> What is needed
Print the data that follows exactly.

======== Working data

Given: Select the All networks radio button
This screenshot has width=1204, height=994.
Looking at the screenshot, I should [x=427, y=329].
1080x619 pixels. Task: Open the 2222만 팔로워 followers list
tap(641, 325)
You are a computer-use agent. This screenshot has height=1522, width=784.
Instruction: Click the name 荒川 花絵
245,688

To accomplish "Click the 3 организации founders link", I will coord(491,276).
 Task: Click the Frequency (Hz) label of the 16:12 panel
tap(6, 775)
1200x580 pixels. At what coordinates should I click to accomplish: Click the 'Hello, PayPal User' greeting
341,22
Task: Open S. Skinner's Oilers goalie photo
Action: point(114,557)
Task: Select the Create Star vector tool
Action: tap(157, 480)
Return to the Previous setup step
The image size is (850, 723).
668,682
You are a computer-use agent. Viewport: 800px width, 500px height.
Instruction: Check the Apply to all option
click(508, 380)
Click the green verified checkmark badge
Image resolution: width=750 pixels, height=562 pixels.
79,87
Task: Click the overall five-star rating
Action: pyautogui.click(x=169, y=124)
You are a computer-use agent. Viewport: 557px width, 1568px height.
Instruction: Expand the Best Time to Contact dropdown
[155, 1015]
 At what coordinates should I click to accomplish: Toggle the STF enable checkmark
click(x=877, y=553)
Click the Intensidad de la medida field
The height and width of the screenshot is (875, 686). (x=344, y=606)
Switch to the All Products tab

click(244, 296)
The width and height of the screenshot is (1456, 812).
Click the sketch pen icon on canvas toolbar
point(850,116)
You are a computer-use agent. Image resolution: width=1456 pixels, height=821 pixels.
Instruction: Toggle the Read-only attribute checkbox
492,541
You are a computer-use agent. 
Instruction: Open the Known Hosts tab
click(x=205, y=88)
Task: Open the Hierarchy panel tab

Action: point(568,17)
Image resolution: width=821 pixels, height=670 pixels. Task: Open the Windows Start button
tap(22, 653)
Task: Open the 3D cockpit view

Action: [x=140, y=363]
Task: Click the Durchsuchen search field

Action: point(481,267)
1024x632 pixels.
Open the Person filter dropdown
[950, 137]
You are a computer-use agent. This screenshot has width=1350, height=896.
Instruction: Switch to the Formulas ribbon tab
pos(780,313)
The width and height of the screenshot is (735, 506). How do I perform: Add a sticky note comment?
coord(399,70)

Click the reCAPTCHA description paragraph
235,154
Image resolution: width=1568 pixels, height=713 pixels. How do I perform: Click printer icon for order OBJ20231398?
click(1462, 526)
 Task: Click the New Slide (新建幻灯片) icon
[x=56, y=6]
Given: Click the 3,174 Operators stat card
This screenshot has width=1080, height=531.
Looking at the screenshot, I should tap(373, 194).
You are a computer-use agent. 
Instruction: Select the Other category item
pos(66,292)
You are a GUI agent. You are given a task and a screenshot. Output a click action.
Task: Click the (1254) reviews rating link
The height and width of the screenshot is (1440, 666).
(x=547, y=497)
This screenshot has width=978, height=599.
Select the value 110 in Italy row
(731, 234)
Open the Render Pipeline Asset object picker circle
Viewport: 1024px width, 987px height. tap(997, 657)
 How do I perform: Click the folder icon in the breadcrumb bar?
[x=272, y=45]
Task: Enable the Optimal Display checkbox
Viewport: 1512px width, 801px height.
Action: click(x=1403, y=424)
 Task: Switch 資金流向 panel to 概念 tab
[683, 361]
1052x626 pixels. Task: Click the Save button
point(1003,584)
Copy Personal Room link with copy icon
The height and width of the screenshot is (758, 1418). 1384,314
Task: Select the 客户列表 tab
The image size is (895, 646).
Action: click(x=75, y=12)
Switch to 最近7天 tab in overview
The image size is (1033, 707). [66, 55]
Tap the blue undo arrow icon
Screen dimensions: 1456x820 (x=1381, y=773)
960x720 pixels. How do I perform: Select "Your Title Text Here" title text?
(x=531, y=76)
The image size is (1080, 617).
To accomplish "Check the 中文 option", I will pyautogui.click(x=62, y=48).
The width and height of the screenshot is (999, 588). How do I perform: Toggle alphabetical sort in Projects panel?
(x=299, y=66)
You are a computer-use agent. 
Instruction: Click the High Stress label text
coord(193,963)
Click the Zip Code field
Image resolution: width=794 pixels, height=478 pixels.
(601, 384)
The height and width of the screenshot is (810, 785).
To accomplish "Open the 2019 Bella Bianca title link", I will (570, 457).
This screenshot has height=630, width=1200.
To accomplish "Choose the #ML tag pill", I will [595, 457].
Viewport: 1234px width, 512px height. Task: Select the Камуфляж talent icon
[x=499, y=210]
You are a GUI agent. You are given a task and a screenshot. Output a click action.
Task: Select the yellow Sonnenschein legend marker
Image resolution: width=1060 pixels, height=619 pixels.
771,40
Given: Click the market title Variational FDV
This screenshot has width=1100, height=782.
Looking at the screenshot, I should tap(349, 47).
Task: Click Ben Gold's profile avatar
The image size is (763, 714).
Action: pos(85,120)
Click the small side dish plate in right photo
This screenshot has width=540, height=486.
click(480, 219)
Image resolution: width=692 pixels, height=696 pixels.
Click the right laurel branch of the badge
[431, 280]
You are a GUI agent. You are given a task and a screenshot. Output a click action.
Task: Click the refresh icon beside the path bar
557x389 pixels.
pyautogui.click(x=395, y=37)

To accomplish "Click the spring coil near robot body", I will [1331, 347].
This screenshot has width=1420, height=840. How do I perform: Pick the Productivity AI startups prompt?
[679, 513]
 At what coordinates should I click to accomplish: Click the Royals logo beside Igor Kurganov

================

> Solution for this task
Given: Select the All networks radio button
This screenshot has width=1204, height=994.
Looking at the screenshot, I should [x=427, y=329].
1080x619 pixels. Task: Open the 2222만 팔로워 followers list
tap(641, 325)
You are a computer-use agent. This screenshot has height=1522, width=784.
Instruction: Click the name 荒川 花絵
245,688

To accomplish "Click the 3 организации founders link", I will coord(491,276).
 Task: Click the Frequency (Hz) label of the 16:12 panel
tap(6, 775)
1200x580 pixels. At what coordinates should I click to accomplish: Click the 'Hello, PayPal User' greeting
341,22
Task: Open S. Skinner's Oilers goalie photo
Action: point(114,557)
Task: Select the Create Star vector tool
Action: tap(157, 480)
Return to the Previous setup step
The image size is (850, 723).
668,682
You are a computer-use agent. Viewport: 800px width, 500px height.
Instruction: Check the Apply to all option
click(508, 380)
Click the green verified checkmark badge
Image resolution: width=750 pixels, height=562 pixels.
79,87
Task: Click the overall five-star rating
Action: pyautogui.click(x=169, y=124)
You are a computer-use agent. Viewport: 557px width, 1568px height.
Instruction: Expand the Best Time to Contact dropdown
[155, 1015]
 At what coordinates should I click to accomplish: Toggle the STF enable checkmark
click(x=877, y=553)
Click the Intensidad de la medida field
The height and width of the screenshot is (875, 686). (x=344, y=606)
Switch to the All Products tab

click(244, 296)
The width and height of the screenshot is (1456, 812).
Click the sketch pen icon on canvas toolbar
point(850,116)
You are a computer-use agent. Image resolution: width=1456 pixels, height=821 pixels.
Instruction: Toggle the Read-only attribute checkbox
492,541
You are a computer-use agent. 
Instruction: Open the Known Hosts tab
click(x=205, y=88)
Task: Open the Hierarchy panel tab

Action: point(568,17)
Image resolution: width=821 pixels, height=670 pixels. Task: Open the Windows Start button
tap(22, 653)
Task: Open the 3D cockpit view

Action: [x=140, y=363]
Task: Click the Durchsuchen search field

Action: point(481,267)
1024x632 pixels.
Open the Person filter dropdown
[950, 137]
You are a computer-use agent. This screenshot has width=1350, height=896.
Instruction: Switch to the Formulas ribbon tab
pos(780,313)
The width and height of the screenshot is (735, 506). How do I perform: Add a sticky note comment?
coord(399,70)

Click the reCAPTCHA description paragraph
235,154
Image resolution: width=1568 pixels, height=713 pixels. How do I perform: Click printer icon for order OBJ20231398?
click(1462, 526)
 Task: Click the New Slide (新建幻灯片) icon
[x=56, y=6]
Given: Click the 3,174 Operators stat card
This screenshot has width=1080, height=531.
Looking at the screenshot, I should tap(373, 194).
You are a computer-use agent. 
Instruction: Select the Other category item
pos(66,292)
You are a GUI agent. You are given a task and a screenshot. Output a click action.
Task: Click the (1254) reviews rating link
The height and width of the screenshot is (1440, 666).
(x=547, y=497)
This screenshot has width=978, height=599.
Select the value 110 in Italy row
(731, 234)
Open the Render Pipeline Asset object picker circle
Viewport: 1024px width, 987px height. tap(997, 657)
 How do I perform: Click the folder icon in the breadcrumb bar?
[x=272, y=45]
Task: Enable the Optimal Display checkbox
Viewport: 1512px width, 801px height.
Action: click(x=1403, y=424)
 Task: Switch 資金流向 panel to 概念 tab
[683, 361]
1052x626 pixels. Task: Click the Save button
point(1003,584)
Copy Personal Room link with copy icon
The height and width of the screenshot is (758, 1418). 1384,314
Task: Select the 客户列表 tab
The image size is (895, 646).
Action: click(x=75, y=12)
Switch to 最近7天 tab in overview
The image size is (1033, 707). [66, 55]
Tap the blue undo arrow icon
Screen dimensions: 1456x820 (x=1381, y=773)
960x720 pixels. How do I perform: Select "Your Title Text Here" title text?
(x=531, y=76)
The image size is (1080, 617).
To accomplish "Check the 中文 option", I will pyautogui.click(x=62, y=48).
The width and height of the screenshot is (999, 588). How do I perform: Toggle alphabetical sort in Projects panel?
(x=299, y=66)
You are a computer-use agent. 
Instruction: Click the High Stress label text
coord(193,963)
Click the Zip Code field
Image resolution: width=794 pixels, height=478 pixels.
(601, 384)
The height and width of the screenshot is (810, 785).
To accomplish "Open the 2019 Bella Bianca title link", I will (570, 457).
This screenshot has height=630, width=1200.
To accomplish "Choose the #ML tag pill", I will [595, 457].
Viewport: 1234px width, 512px height. Task: Select the Камуфляж talent icon
[x=499, y=210]
You are a GUI agent. You are given a task and a screenshot. Output a click action.
Task: Select the yellow Sonnenschein legend marker
Image resolution: width=1060 pixels, height=619 pixels.
771,40
Given: Click the market title Variational FDV
This screenshot has width=1100, height=782.
Looking at the screenshot, I should tap(349, 47).
Task: Click Ben Gold's profile avatar
The image size is (763, 714).
Action: pos(85,120)
Click the small side dish plate in right photo
This screenshot has width=540, height=486.
click(480, 219)
Image resolution: width=692 pixels, height=696 pixels.
Click the right laurel branch of the badge
[431, 280]
You are a GUI agent. You are given a task and a screenshot. Output a click action.
Task: Click the refresh icon beside the path bar
557x389 pixels.
pyautogui.click(x=395, y=37)

To accomplish "Click the spring coil near robot body", I will [1331, 347].
This screenshot has width=1420, height=840. How do I perform: Pick the Productivity AI startups prompt?
[679, 513]
 At what coordinates should I click to accomplish: Click the Royals logo beside Igor Kurganov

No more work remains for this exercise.